**Information given:**
☆ ☆ ☆ ☆
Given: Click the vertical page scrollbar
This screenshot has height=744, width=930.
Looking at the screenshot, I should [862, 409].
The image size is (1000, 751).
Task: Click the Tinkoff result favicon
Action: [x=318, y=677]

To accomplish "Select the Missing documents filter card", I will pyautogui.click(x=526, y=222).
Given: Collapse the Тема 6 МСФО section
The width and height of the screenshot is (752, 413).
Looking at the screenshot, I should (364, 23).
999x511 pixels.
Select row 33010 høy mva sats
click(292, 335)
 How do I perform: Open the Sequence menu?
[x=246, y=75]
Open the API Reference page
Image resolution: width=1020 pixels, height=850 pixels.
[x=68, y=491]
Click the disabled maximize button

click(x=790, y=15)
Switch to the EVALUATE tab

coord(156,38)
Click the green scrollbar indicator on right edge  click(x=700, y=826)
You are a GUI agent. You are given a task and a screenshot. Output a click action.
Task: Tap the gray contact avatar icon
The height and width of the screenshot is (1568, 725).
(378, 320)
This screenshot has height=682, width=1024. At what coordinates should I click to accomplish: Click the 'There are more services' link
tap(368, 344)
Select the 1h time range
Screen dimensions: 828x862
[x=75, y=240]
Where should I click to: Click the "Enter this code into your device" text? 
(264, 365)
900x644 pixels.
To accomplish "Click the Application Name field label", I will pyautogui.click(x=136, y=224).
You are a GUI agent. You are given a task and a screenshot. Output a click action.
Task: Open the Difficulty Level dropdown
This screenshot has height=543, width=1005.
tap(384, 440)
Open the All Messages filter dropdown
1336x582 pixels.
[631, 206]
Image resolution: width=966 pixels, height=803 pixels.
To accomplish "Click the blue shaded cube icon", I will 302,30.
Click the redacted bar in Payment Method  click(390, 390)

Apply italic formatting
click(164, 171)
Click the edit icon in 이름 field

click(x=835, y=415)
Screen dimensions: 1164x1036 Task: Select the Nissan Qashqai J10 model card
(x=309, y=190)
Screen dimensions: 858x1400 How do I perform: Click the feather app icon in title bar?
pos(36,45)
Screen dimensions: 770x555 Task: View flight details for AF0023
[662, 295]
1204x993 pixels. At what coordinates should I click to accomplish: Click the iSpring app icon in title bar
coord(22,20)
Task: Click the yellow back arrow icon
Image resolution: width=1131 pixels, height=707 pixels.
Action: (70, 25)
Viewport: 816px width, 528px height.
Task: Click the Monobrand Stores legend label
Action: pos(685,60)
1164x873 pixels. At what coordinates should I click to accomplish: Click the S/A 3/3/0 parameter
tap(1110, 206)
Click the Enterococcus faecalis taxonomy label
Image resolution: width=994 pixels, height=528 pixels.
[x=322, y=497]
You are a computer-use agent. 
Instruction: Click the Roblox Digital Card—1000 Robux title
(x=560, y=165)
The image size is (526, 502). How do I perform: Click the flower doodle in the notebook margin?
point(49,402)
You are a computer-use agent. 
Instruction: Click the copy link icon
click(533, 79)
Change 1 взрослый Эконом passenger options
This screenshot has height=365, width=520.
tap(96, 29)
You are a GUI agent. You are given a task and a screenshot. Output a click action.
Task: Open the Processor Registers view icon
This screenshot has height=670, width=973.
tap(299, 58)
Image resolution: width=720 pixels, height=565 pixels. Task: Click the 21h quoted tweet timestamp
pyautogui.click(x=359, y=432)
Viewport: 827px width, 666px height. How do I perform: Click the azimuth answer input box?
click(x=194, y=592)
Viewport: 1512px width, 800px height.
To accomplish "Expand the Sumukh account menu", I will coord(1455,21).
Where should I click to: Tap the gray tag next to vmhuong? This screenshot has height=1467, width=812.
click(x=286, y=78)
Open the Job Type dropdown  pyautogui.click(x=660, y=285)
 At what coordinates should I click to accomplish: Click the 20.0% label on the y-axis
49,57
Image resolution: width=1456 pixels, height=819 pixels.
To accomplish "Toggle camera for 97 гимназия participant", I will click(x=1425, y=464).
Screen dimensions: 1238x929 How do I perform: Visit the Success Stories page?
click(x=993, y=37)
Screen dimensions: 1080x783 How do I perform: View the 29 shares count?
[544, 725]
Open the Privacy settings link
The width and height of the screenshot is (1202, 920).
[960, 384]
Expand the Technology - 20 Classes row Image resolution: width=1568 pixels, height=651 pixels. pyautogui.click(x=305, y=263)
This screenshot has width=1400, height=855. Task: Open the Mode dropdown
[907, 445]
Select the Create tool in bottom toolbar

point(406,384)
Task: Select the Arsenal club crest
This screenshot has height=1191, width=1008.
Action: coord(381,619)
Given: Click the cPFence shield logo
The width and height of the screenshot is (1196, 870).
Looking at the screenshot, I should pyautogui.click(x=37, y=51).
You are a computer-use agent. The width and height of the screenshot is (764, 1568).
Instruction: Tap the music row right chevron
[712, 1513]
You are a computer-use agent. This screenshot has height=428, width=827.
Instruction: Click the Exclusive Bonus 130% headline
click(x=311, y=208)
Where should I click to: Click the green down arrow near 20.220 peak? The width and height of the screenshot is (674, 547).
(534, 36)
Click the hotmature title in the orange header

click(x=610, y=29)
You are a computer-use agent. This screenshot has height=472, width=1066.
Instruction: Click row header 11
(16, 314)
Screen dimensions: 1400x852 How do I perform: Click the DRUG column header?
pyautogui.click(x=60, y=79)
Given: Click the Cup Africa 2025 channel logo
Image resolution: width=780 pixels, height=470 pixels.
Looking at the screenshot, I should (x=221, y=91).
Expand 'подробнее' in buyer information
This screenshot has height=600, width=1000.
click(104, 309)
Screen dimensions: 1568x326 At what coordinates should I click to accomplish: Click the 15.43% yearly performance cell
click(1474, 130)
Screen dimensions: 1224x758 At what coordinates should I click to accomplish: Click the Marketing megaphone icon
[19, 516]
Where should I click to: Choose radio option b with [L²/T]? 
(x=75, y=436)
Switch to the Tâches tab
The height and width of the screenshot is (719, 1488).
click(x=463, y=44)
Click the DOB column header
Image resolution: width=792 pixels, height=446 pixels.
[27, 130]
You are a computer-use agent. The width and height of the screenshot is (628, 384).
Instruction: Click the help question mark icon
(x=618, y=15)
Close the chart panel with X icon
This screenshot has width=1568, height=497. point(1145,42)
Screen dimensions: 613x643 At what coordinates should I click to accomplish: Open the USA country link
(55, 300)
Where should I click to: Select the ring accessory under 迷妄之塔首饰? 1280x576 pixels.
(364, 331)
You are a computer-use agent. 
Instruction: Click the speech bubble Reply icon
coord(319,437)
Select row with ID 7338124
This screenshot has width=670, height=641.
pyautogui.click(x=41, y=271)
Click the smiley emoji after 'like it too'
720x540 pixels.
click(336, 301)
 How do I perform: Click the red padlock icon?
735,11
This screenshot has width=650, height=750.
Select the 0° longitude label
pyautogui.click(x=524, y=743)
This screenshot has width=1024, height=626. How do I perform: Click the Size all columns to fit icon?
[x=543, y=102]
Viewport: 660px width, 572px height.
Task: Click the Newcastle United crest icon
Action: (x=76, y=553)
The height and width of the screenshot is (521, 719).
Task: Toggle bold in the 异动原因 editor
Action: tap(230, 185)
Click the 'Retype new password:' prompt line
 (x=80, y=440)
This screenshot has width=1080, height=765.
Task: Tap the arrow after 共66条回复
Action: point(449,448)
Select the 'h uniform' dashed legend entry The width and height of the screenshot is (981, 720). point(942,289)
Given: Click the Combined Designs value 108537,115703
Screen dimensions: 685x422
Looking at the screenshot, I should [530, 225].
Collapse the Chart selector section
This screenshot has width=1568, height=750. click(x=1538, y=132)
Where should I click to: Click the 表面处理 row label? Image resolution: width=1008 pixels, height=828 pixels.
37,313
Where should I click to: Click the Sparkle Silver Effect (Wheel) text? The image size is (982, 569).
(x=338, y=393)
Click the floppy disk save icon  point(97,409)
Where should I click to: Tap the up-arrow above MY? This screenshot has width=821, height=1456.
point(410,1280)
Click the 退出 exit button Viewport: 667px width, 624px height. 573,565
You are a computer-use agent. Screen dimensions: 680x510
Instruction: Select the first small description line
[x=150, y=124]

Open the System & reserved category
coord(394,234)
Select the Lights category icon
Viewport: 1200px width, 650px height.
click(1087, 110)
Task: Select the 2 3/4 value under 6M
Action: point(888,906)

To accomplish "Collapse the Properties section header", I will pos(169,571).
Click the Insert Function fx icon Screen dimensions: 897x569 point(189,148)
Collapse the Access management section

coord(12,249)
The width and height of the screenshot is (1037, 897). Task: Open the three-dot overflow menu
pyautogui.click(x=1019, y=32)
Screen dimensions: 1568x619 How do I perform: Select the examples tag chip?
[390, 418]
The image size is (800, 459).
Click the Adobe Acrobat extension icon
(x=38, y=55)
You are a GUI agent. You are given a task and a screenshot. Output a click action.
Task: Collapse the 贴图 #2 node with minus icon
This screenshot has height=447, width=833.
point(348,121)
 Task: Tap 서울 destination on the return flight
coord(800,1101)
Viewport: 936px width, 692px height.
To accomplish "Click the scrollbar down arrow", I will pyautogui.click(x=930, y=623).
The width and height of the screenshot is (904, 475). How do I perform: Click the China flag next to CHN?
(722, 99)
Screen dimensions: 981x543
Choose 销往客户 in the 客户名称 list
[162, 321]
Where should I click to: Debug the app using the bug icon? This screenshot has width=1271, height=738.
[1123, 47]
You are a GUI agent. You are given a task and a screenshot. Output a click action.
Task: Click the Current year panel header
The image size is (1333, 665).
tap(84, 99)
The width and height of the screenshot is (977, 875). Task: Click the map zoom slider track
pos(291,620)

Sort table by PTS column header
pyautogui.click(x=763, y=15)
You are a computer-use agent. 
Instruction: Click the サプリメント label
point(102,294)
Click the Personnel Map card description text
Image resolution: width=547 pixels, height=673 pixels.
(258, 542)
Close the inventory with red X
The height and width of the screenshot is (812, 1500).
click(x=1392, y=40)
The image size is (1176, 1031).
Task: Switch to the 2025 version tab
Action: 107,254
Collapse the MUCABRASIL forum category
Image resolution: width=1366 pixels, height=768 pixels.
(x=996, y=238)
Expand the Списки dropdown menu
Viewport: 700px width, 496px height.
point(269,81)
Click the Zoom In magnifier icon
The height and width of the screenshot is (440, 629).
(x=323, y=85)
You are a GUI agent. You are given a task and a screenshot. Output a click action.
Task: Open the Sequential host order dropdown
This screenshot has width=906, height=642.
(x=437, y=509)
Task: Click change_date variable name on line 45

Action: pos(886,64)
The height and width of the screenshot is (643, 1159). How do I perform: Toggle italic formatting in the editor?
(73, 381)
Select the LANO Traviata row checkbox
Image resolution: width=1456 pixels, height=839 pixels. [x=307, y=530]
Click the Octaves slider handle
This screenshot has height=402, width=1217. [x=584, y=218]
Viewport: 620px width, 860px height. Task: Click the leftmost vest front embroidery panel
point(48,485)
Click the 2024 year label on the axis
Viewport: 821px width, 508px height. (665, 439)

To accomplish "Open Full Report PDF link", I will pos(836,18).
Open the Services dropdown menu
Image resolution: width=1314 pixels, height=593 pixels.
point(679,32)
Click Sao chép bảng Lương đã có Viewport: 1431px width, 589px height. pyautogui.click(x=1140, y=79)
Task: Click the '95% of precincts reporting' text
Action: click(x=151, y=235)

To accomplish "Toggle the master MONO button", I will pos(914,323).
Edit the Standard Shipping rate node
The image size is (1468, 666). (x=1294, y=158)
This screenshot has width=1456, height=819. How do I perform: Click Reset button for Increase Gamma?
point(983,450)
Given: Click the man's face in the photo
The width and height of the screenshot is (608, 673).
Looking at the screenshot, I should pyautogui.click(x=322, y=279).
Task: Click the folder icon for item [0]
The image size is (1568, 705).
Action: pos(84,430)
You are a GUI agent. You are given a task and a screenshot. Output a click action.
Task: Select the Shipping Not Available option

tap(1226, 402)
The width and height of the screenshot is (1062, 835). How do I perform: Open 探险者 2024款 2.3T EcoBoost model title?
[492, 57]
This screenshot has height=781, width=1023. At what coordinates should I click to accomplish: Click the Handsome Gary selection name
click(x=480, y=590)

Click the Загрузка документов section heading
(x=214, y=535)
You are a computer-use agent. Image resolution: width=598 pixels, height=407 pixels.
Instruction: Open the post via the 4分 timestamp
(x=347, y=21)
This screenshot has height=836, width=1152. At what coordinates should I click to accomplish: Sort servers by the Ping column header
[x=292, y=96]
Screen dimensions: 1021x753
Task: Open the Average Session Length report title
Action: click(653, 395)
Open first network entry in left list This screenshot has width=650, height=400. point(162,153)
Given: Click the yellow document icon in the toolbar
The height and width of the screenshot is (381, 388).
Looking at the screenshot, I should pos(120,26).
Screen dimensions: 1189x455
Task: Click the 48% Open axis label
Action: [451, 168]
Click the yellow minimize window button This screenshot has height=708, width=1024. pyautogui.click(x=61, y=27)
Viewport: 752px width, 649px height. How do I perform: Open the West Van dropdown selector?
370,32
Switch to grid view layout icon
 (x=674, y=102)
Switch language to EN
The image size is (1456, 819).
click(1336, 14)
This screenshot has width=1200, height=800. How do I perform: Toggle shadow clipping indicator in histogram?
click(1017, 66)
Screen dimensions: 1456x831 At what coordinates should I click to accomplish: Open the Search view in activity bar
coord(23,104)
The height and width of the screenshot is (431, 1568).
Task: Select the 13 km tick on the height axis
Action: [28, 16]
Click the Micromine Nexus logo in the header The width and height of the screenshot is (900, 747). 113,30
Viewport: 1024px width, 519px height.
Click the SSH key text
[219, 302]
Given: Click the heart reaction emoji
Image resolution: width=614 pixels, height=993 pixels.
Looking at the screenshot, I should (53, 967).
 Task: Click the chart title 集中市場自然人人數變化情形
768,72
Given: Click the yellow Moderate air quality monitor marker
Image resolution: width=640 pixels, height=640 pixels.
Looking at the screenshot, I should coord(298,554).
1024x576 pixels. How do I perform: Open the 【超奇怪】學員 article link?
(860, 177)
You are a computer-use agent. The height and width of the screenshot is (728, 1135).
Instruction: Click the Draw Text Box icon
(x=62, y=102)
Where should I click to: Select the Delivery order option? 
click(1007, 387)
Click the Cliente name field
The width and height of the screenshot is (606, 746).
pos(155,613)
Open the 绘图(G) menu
☆ ☆ ☆ ☆
**What is expected:**
From the opening line of the data above through the line holding "Open the API Reference page", give every line again exactly as it stands.

**Task answer:**
Given: Click the vertical page scrollbar
This screenshot has height=744, width=930.
Looking at the screenshot, I should [862, 409].
The image size is (1000, 751).
Task: Click the Tinkoff result favicon
Action: [x=318, y=677]

To accomplish "Select the Missing documents filter card", I will pyautogui.click(x=526, y=222).
Given: Collapse the Тема 6 МСФО section
The width and height of the screenshot is (752, 413).
Looking at the screenshot, I should (364, 23).
999x511 pixels.
Select row 33010 høy mva sats
click(292, 335)
 How do I perform: Open the Sequence menu?
[x=246, y=75]
Open the API Reference page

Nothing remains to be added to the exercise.